Magento 1.9 Character Encoding – Replace Special Characters in Catalog Image Names After Upload

character encodingmagento-1.9

Germans have some special characters like ä, ü, ö and ß. They aren't very search engine friendly, so I want to replace them in the file names of uploading catalog images. That sounds not that complicated, I know… but:

Responsible for actions like that is the method getCorrectFileName() in the class Varien_File_Uploader, which looks like this:

/**
 * Correct filename with special chars and spaces
 *
 * @param string $fileName
 * @return string
 */
public function getCorrectFileName($fileName)
{
    $fileName = preg_replace('/[^a-z0-9_\\-\\.]+/i', '_', $fileName);
    $fileInfo = pathinfo($fileName);

    if (preg_match('/^_+$/', $fileInfo['filename'])) {
        $fileName = 'file.' . $fileInfo['extension'];
    }
    return $fileName;
}

We could simply extend it with strtr() or str_replace() or even preg_replace() before the original preg_replace() which could looks like this:

$fileName = strtr($fileName, [
    'Ä' => 'Ae',
    'ä' => 'ae',
    'Ö' => 'Oe',
    'Ü' => 'Ue',
    'ü' => 'ue',
    'ß' => 'ss',
]);

But no matter which of these functions I use, it ignores the special characters in the file name. When I'm overriding $fileName at the beginning with a string like "täst-file.jpg" everything works fine..
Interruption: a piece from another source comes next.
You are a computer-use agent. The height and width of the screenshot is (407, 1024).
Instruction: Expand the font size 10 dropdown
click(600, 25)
My first idea was an encoding issue, so I tried to convert the string to UTF-8, but mb_detect_encoding($fileName, 'UTF-8', true) said it was already a valid UTF-8 encoded string and I ran out of ideas..

Does anyone know what I'm doing wrong or what a solution for this problem is?

Thanks in advance. 🙂

Best Answer

Okay, here's a solution...

All common ways to replace chars in a string like str_replace(), preg_replace(), strtr(), ... did NOT work in this special case.
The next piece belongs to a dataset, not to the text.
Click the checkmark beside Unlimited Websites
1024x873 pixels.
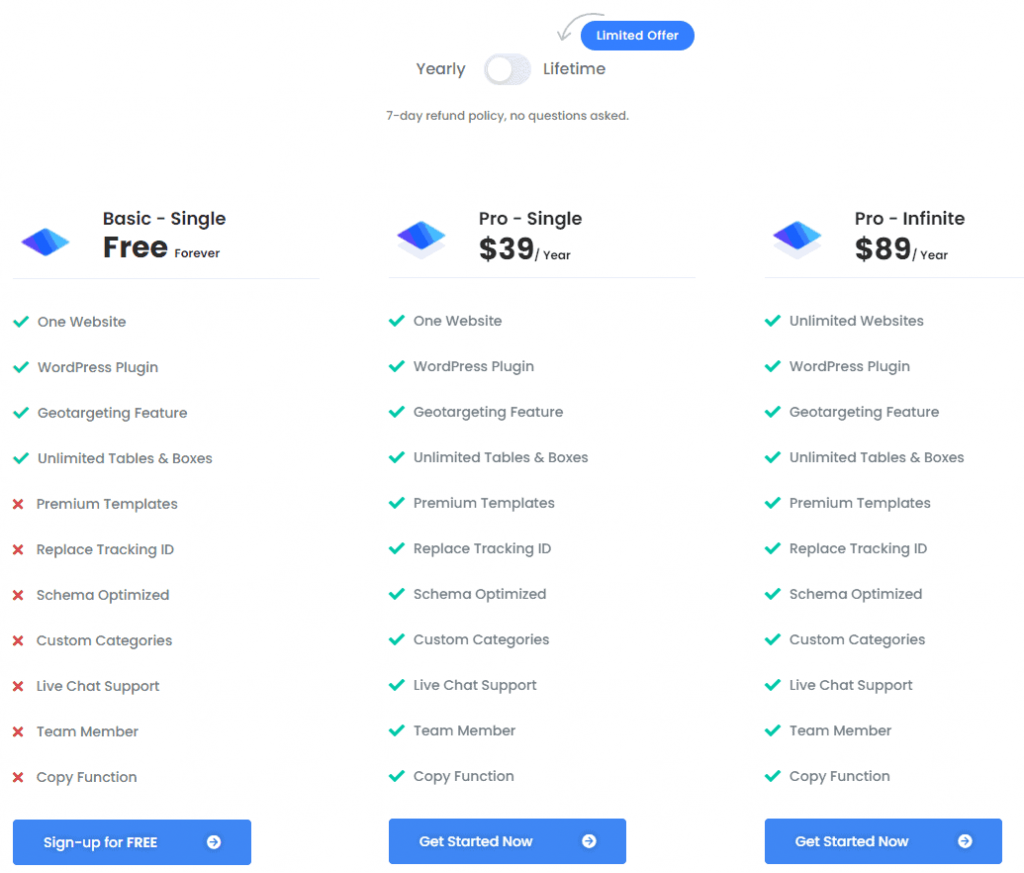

I don't know exactly, which encoding (server, php, etc.) is responsible for not detecting the special chars, but converting the chars to ASCII finally work.

After splitting the filename via str_split(), I recognized that I got a sequence of 3 values for every german special char - "ä" (a, Ì, ˆ) or "Ü" (U, Ì, ˆ), so my solution may looks a bit weird:

public function getCorrectFileName($fileName)
{

    // @HACK REPLACE SPECIAL GERMANS CHARS WITH ITS INTERNATIONAL READABLE EQUIVALENT (ä -> ae)
    $fileInfo   = pathinfo($fileName);
    $split      = str_split($fileName);
    $splitCount = count($split);
    $fileName   = '';
    for ($i = 0; $i < $splitCount; $i++) {
        if (isset($split[$i]) == false || $split[$i] == null) {
            continue;
        } else if (in_array(ord($split[$i]), [65, 79, 85, 97, 111, 117]) && ord($split[$i+1]) == 204 && ord($split[$i+2]) == 136) {
            unset($split[$i+1]);
            unset($split[$i+2]);
            $fileName .= chr(ord($split[$i])) . 'e';
        } else if (ord($split[$i]) == 195 && ord($split[$i+1]) == 159) {
            unset($split[$i+1]);
            $fileName .= 'ss';
        } else {
            $fileName .= chr(ord($split[$i]));
        }
    }
    // @HACK END
    $fileName = preg_replace('/[^a-z0-9_\\-\\.]+/i', '_', $fileName);

    if (preg_match('/^_+$/', $fileInfo['filename'])) {
        $fileName = 'file.' . $fileInfo['extension'];
    }
    return $fileName;
}

I think this solution could also work for special chars in other languages. Just split the string and see via ord() which ASCII values you get...

I hope that helps.